In 2010, Sen. Banks joined a delegation of Canadian veterans and dignitaries to Holland to participate in the 65th anniversary of the liberation of the Netherlands. Every time the Dutch photographers wanted pictures of the dignitaries, Tommy put Holland’s liberators, the Canadian vets, front and centre. They were the stars and not surprisingly Tommy’s heroes.

Colin MacLean and I spent hours each week creating in a script what Tommy Banks brought to life on our live-to-air show.

Late last year, while Tommy battled the leukaemia they found in his body, members of Alberta’s acting and writing community chose to honour Tommy’s lifetime of supporting the arts; they weren’t hopeful their guest of honour would be able to attend. But just as proceedings began, Colin MacLean told me, “The man of the hour appeared, cracking jokes, the same old Tommy, modest and grateful as ever.”

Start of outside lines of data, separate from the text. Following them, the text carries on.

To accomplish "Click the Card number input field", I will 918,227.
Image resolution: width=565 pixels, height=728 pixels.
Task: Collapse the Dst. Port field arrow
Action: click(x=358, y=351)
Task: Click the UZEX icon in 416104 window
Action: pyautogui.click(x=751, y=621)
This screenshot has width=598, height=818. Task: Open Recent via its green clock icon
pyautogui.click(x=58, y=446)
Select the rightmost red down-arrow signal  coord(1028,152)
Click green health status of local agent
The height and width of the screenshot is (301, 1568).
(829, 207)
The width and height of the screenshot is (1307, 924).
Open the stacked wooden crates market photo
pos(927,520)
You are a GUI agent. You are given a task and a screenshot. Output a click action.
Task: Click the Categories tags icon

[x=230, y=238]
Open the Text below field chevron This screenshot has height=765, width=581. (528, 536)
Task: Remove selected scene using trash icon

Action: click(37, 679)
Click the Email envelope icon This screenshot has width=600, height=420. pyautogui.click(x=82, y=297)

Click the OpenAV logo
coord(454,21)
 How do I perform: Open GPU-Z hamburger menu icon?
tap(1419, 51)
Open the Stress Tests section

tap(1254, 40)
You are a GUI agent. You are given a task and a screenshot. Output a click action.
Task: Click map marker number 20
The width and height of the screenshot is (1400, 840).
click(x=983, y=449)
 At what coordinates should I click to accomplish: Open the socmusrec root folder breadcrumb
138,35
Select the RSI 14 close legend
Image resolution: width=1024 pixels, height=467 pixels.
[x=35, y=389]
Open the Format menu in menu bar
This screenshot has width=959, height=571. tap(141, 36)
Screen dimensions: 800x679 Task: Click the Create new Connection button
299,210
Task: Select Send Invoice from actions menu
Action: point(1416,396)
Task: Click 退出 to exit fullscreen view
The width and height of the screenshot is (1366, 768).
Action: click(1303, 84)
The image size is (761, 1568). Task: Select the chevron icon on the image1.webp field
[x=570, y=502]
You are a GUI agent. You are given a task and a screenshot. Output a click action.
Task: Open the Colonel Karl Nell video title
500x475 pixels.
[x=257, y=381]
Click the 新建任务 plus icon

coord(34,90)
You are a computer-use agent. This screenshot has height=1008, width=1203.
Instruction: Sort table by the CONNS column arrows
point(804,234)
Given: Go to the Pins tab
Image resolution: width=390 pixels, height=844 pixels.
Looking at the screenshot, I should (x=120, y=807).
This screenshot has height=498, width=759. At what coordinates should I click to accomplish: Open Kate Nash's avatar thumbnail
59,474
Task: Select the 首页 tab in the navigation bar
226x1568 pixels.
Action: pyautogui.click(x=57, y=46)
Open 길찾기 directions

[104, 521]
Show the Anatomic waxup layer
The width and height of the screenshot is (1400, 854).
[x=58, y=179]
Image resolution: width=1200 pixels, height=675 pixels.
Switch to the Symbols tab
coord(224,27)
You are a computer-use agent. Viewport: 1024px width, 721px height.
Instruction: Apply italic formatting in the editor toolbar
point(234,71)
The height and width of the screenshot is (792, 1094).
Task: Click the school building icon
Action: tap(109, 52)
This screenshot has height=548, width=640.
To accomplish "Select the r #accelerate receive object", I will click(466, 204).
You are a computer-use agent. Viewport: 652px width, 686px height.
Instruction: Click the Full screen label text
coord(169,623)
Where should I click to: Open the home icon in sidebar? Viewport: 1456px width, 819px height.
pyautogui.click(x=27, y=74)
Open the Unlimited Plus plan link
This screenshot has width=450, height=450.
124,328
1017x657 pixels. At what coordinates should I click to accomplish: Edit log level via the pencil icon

Every Wednesday night, when the curtain fell on another Tommy Banks Live TV show, again my writing partner and I joined the audience applauding yet another show put on air. And at every show’s end, the first one to march over to Colin and me with a hearty thumbs-up was Tommy. “Great show, guys,” he’d say and we’d reciprocate. Harry Pinchin, who led the band on Tommy Banks Live, told the Edmonton Journal this week that Tommy’s TV shows ran successfully in more than 100 countries.

“He was the guy,” Pinchin said. “Like Gretzky, someday, someone will break those records, but I don’t see another Tommy Banks in this country.”